Representative sections of the mouse cochlea after kanamycin-furosemide and LPS-kanamycin-furosemide. Plastic-embedded mouse cochleas were sectioned and analyzed for histologic changes after treatment. Representative sections of the mouse basal turn (A), middle turn (C), and apical turn (E) after kanamycin-furosemide. In this specimen, the basal turn showed preserved hair cells while the apical hair cells were absent. The organ of Corti was otherwise preserved, and the inner hair cells were present. B, D, F representative sections after LPS-kanamycin-furosemide treatment. All turns showed complete loss of outer hair cells. In other specimens in this series, we observed sporadic retention of outer hair cells mostly in the basal half.

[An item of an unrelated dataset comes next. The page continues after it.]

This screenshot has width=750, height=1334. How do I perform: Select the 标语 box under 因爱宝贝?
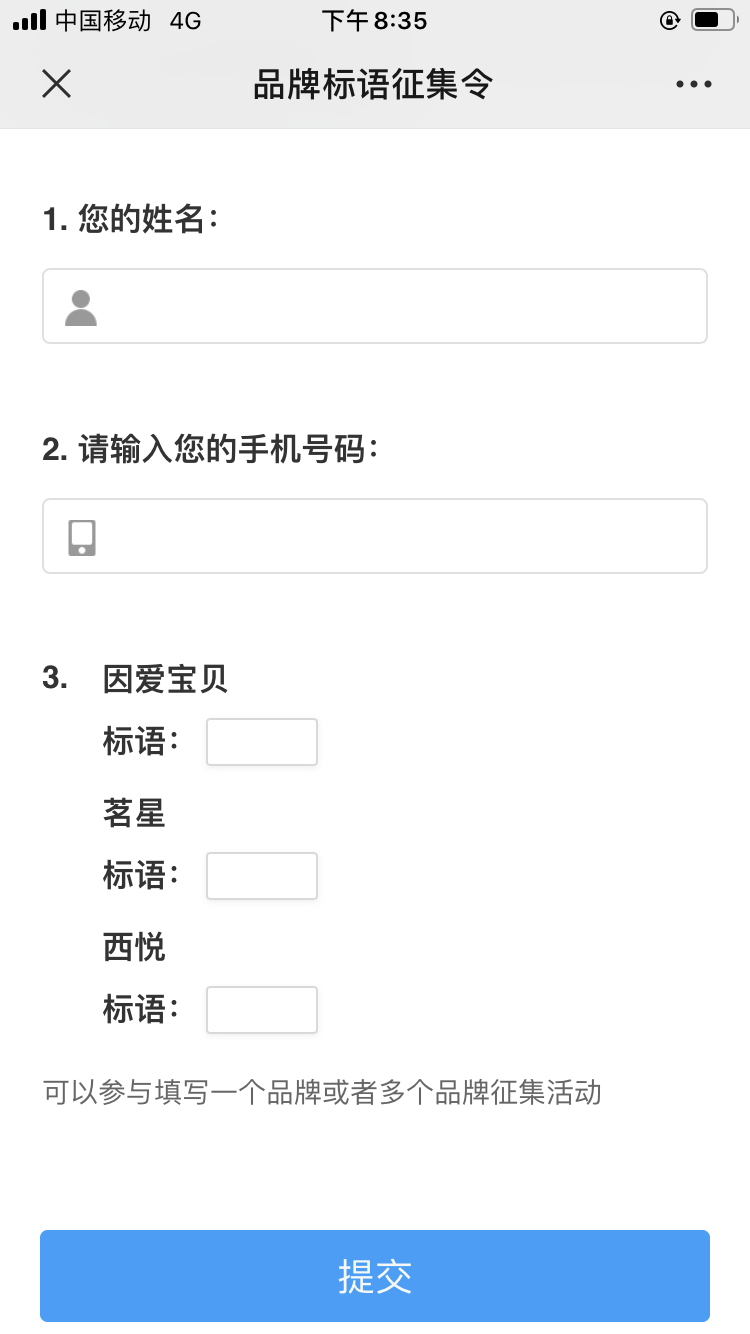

Scale bar in A 50 μm (applies to A, B), C 25 μm (applies to C, D, E, and F). Arrows indicate area of outer hair cells.

FIG. 8

Cytocochleograms. Five days after ototoxic injury, cochleas were harvested and processed for light microscopy. Some inner hair cells in the basal turn were missing after kanamycin-furosemide treatment (KF). LPS pretreatment with kanamycin-furosemide (LPS-KF) did not alter the amount or pattern of inner hair cell damage. LPS pretreatment resulted in a significant reduction of outer hair cells when combined with kanamycin-furosemide. Statistical analysis demonstrated no significant difference in inner hair cell survival. Outer hair cell survival was lower in LPS-kanamycin-furosemide-treated animals compared with kanamycin-furosemide alone when comparing average OHC loss over the entire cochlear duct (KF n = 12, LPS-KF n = 12, error bars represent standard error of the means).